PRODUCTS ||--o{ PRICE_HISTORY : "price_changes"
9. Scalability Considerations
❌ Bad Example: Monolithic Design
erDiagram
EVERYTHING {
int id PK
string user_name
string user_email
string product_name
decimal product_price
string order_info
string payment_details
string shipping_address
string review_text
int review_rating
datetime created_at
}
✅ Good Example: Microservice-Ready Design
erDiagram
%% User Service
USERS {
int user_id PK
string username
string email
datetime created_at
}
USER_PROFILES {
int profile_id PK
int user_id FK
string first_name
string last_name
date date_of_birth
}
%% Product Service
PRODUCTS {
int product_id PK
string name
string description
decimal price
string category
}
INVENTORY {
int inventory_id PK
int product_id FK
int quantity
string location
}
%% Order Service
ORDERS {
int order_id PK
int user_id FK
decimal total_amount
string status
datetime created_at
}
ORDER_ITEMS {
int item_id PK
int order_id FK
int product_id FK
int quantity
decimal unit_price
}
%% Review Service
REVIEWS {
int review_id PK
int user_id FK
int product_id FK
int rating
string review_text
datetime created_at
}
USERS ||--o{ USER_PROFILES : "has"
USERS ||--o{ ORDERS : "places"
USERS ||--o{ REVIEWS : "writes"
PRODUCTS ||--o{ INVENTORY : "tracked_in"
PRODUCTS ||--o{ ORDER_ITEMS : "included_in"
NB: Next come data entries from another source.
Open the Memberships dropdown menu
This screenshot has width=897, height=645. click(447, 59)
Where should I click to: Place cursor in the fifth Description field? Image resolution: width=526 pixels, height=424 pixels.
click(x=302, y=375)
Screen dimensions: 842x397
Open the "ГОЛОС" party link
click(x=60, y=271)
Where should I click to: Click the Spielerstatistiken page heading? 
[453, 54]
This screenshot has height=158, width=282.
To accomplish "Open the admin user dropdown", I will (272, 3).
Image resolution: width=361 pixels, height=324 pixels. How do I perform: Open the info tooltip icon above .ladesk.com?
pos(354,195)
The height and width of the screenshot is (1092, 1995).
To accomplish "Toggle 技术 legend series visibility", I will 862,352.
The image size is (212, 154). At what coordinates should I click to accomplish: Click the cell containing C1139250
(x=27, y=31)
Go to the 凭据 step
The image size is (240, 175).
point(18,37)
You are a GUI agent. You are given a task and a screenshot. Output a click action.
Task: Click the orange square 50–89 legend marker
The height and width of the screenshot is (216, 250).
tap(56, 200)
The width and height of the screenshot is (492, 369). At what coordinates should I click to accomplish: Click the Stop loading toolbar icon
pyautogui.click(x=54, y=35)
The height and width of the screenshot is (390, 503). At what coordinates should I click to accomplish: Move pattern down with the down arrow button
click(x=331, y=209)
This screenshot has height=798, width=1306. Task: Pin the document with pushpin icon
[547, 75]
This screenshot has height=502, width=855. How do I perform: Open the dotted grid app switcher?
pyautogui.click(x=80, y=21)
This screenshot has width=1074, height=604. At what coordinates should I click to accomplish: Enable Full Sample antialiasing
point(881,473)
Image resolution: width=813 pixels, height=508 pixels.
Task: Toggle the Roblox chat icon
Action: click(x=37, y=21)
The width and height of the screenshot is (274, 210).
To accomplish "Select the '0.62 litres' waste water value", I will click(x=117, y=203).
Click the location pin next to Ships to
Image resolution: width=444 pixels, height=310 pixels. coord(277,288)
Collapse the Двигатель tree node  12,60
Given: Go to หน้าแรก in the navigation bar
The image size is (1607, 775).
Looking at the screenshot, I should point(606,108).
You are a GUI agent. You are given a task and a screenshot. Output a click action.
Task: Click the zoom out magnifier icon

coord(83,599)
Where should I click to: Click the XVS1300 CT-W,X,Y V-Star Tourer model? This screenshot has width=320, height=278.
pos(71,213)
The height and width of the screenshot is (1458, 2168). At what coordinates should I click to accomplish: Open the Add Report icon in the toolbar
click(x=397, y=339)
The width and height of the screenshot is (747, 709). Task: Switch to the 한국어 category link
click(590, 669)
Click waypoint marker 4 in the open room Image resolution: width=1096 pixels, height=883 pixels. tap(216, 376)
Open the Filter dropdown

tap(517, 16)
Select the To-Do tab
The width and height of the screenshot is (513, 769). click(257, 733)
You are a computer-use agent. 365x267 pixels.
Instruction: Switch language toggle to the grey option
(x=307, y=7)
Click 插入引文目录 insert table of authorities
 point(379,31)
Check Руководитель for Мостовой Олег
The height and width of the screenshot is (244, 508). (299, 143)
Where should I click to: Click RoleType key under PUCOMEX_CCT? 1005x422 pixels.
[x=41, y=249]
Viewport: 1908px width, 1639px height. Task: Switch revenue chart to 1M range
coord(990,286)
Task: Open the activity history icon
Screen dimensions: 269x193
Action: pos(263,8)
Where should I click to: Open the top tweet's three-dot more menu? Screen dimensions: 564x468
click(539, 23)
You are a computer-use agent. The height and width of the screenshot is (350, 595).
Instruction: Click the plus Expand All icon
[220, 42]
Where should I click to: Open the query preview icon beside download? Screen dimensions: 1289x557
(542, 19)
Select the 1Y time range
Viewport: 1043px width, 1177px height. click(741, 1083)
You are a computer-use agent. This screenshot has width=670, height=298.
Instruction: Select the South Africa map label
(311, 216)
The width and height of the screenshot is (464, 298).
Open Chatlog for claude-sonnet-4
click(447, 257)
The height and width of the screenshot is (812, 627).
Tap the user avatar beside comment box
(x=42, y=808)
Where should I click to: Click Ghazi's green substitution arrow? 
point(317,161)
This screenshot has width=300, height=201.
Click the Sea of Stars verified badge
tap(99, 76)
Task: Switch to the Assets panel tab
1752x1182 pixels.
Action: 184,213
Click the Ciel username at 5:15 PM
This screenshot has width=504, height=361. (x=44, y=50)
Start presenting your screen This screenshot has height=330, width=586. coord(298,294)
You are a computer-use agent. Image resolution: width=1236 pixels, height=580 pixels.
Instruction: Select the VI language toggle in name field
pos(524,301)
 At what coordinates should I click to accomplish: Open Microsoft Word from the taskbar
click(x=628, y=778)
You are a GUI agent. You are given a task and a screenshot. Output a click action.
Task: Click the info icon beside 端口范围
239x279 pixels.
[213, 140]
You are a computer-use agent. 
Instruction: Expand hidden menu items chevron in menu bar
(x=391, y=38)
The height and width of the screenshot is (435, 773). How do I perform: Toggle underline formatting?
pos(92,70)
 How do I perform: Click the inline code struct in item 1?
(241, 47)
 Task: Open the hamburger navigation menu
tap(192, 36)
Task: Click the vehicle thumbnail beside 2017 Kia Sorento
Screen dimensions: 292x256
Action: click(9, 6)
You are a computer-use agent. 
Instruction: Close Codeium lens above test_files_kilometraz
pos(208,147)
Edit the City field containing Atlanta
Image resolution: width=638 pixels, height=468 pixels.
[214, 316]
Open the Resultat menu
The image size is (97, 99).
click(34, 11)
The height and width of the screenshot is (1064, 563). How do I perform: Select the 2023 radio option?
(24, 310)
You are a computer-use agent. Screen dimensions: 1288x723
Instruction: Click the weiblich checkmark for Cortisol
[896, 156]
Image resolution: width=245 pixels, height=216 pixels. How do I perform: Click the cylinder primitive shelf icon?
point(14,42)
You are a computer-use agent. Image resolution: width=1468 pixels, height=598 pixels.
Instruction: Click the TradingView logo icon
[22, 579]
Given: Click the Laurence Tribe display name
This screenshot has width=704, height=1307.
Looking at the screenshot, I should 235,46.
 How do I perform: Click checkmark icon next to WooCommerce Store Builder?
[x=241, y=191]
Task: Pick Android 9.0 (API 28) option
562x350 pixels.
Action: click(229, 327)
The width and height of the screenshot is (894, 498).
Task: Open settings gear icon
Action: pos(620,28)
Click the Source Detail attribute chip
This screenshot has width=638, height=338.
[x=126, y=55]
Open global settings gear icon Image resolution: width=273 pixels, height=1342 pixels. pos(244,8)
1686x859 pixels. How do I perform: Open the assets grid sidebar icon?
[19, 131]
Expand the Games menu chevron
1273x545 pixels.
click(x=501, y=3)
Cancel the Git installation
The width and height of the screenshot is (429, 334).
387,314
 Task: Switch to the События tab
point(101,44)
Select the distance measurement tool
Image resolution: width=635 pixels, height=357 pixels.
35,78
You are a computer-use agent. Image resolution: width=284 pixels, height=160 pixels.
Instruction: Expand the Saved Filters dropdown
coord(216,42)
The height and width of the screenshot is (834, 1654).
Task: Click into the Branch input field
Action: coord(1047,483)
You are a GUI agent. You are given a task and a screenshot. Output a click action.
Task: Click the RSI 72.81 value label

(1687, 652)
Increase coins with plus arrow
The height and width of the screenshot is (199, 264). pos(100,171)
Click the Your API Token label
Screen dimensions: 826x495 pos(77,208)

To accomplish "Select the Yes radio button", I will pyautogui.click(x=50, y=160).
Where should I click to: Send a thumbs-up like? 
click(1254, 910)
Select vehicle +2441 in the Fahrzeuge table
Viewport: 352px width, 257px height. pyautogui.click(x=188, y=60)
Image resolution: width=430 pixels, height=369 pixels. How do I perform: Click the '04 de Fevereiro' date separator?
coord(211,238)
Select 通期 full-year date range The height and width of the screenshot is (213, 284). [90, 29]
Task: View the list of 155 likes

PRODUCTS ||--o{ REVIEWS : "reviewed_in"
ORDERS ||--o{ ORDER_ITEMS : "contains"
10. Common Query Anti-patterns
❌ Bad Example: Inefficient Queries
-- Bad: SELECT *
SELECT * FROM products WHERE category = 'Electronics';
-- Bad: No WHERE clause
SELECT customer_name FROM customers ORDER BY created_at;
-- Bad: Functions in WHERE clause
SELECT * FROM orders WHERE YEAR(order_date) = 2023;
-- Bad: Correlated subquery
SELECT * FROM customers c
WHERE (SELECT COUNT(*) FROM orders o WHERE o.customer_id = c.id) > 5;
✅ Good Example: Optimized Queries
-- Good: Select only needed columns
SELECT product_id, name, price FROM products WHERE category = 'Electronics';
-- Good: Use LIMIT and appropriate WHERE clause
SELECT customer_name FROM customers
WHERE created_at >= '2023-01-01'
ORDER BY created_at
LIMIT 100;
-- Good: Use date ranges instead of functions
SELECT * FROM orders
WHERE order_date >= '2023-01-01' AND order_date < '2024-01-01';
-- Good: Use JOIN instead of correlated subquery
SELECT DISTINCT c.*
FROM customers c
JOIN orders o ON c.id = o.customer_id
GROUP BY c.id
HAVING COUNT(o.id) > 5;
Summary
Key Takeaways
- Normalize appropriately - Avoid redundancy but don't over-normalize
- Use proper data types - Choose the right type for each column
- Implement constraints - Ensure data integrity at the database level
- Design strategic indexes - Balance query performance with maintenance overhead
- Plan for security - Encrypt sensitive data and implement proper access controls
- Think about scalability - Design for growth and potential service separation
- Document relationships clearly - Use proper foreign keys and junction tables
- Optimize queries - Write efficient SQL and avoid common anti-patterns
Design Checklist
- [ ] All tables have primary keys
- [ ] Foreign key relationships are properly defined
- [ ] Data types are appropriate and constrained
- [ ] Indexes support common query patterns
- [ ] Sensitive data is encrypted
- [ ] Audit trails are implemented where needed
- [ ] Schema supports business rules
- [ ] Design can scale with data growth
- [ ] Queries are optimized for performance
- [ ] Documentation is complete and current
By following these patterns and avoiding the anti-patterns shown above, you'll create databases that are maintainable, performant, and secure.